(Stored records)
+++

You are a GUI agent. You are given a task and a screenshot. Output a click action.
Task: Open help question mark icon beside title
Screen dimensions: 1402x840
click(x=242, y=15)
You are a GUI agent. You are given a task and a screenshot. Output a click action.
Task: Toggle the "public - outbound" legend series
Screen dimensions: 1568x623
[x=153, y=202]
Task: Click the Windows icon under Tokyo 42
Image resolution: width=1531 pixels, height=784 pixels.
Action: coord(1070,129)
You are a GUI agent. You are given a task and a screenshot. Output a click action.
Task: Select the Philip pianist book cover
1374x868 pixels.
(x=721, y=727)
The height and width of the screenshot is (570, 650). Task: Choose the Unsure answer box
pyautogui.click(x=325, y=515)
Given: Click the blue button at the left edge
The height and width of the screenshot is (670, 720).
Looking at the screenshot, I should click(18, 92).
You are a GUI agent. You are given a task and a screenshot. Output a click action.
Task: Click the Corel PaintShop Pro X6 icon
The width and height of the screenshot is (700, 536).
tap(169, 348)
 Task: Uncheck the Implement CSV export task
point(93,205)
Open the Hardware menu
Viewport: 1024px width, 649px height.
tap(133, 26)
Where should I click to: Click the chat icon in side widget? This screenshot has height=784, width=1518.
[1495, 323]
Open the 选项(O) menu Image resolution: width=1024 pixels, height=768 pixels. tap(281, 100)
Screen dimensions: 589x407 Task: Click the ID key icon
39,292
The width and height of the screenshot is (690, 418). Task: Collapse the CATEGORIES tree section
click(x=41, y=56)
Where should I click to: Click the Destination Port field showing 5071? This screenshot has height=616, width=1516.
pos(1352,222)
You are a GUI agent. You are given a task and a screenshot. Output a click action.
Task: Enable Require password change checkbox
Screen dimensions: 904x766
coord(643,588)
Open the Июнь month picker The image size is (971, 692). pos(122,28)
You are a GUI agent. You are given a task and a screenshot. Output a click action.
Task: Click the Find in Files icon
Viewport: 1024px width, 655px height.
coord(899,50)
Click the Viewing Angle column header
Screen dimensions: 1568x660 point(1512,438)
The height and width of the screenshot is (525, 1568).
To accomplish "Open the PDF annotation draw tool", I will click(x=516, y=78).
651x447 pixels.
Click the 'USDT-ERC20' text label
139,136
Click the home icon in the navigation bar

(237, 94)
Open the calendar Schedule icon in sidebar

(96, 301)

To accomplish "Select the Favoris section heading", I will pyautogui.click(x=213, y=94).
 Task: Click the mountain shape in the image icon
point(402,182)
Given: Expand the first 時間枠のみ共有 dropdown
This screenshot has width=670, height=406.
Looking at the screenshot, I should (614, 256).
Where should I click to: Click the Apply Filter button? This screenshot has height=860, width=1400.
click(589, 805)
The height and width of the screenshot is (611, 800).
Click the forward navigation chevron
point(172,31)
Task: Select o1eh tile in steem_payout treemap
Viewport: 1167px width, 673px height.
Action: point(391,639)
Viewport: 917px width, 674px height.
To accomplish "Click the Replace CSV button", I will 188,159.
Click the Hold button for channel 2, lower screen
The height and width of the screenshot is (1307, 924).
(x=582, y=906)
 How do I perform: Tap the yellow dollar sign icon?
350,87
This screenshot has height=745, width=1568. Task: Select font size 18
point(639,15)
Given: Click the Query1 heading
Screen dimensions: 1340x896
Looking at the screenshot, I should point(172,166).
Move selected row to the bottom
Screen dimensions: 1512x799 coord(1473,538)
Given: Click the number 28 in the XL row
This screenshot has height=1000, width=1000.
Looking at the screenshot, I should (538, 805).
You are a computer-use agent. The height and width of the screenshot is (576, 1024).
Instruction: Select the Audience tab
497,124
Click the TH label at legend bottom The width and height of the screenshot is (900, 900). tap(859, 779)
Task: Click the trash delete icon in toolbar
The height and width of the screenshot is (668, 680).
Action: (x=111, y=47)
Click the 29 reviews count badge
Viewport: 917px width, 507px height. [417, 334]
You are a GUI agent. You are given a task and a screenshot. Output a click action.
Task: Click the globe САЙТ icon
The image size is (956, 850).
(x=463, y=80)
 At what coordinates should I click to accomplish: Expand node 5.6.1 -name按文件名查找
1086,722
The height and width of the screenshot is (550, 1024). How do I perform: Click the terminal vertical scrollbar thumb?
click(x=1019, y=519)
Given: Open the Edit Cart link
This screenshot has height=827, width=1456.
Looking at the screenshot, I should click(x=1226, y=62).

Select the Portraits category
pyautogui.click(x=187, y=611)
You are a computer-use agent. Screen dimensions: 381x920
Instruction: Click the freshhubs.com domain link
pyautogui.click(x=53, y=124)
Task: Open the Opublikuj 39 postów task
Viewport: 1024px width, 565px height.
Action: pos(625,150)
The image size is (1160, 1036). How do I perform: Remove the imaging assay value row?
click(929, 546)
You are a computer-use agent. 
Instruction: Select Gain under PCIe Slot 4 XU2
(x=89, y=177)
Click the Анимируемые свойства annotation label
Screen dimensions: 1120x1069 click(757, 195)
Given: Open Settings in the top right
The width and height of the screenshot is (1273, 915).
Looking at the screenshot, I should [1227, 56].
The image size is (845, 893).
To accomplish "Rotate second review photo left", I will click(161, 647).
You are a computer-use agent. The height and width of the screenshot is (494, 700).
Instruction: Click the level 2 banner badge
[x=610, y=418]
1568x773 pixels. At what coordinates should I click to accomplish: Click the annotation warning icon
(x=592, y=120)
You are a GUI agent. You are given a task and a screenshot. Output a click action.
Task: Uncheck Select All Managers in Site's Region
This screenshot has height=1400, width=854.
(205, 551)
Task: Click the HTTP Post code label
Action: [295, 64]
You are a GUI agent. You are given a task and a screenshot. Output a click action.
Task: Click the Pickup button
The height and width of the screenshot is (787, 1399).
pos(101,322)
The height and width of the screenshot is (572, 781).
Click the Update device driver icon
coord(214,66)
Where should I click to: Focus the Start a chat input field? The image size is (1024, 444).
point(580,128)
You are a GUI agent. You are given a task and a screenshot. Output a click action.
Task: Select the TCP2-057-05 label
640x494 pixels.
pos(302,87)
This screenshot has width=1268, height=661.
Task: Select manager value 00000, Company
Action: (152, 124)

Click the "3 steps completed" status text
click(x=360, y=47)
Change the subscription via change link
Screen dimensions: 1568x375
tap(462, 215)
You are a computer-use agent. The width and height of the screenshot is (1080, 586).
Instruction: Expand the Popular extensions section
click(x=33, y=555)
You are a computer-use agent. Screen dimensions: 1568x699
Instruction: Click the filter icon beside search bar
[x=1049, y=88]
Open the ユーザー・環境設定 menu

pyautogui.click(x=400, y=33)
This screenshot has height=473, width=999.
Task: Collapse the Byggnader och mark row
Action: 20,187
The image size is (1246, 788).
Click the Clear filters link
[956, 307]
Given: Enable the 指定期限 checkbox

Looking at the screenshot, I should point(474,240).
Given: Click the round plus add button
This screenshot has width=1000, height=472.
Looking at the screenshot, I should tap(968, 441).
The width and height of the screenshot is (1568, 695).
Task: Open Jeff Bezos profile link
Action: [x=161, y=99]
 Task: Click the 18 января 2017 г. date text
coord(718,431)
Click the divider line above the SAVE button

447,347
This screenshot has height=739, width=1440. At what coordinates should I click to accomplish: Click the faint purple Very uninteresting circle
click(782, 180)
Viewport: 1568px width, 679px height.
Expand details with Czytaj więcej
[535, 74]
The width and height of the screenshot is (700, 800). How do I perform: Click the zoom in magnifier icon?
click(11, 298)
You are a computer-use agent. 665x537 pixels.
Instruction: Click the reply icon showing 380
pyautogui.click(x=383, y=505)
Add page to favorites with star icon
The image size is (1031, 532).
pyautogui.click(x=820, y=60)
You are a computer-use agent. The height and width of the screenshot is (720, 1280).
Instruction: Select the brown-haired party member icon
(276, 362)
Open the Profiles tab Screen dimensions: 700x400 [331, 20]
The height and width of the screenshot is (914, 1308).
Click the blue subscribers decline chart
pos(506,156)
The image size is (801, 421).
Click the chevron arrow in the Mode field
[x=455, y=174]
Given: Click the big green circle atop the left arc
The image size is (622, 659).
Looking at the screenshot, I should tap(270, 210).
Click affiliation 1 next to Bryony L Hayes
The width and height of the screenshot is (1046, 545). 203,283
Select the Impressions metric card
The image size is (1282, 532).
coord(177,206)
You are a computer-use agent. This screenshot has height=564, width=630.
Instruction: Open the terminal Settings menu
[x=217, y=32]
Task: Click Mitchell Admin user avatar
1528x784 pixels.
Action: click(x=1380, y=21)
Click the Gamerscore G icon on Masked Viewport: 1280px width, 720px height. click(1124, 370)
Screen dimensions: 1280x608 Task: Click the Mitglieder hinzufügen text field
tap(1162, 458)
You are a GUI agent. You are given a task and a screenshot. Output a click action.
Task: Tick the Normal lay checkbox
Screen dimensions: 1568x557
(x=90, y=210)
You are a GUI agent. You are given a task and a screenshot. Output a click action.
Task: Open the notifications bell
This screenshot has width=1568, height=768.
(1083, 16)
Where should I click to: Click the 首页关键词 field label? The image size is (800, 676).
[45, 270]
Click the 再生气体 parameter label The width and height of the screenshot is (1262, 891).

+++

Exercise objective:
Only the lines above that include the word "computer" belong in the answer; copy each one.

Response below:
You are a computer-use agent. The height and width of the screenshot is (576, 1024).
You are a computer-use agent. Screen dimensions: 381x920
You are a computer-use agent. 
You are a computer-use agent. The height and width of the screenshot is (494, 700).
You are a computer-use agent. The width and height of the screenshot is (1080, 586).
You are a computer-use agent. Screen dimensions: 1568x699
You are a computer-use agent. 665x537 pixels.
You are a computer-use agent. The height and width of the screenshot is (720, 1280).
You are a computer-use agent. This screenshot has height=564, width=630.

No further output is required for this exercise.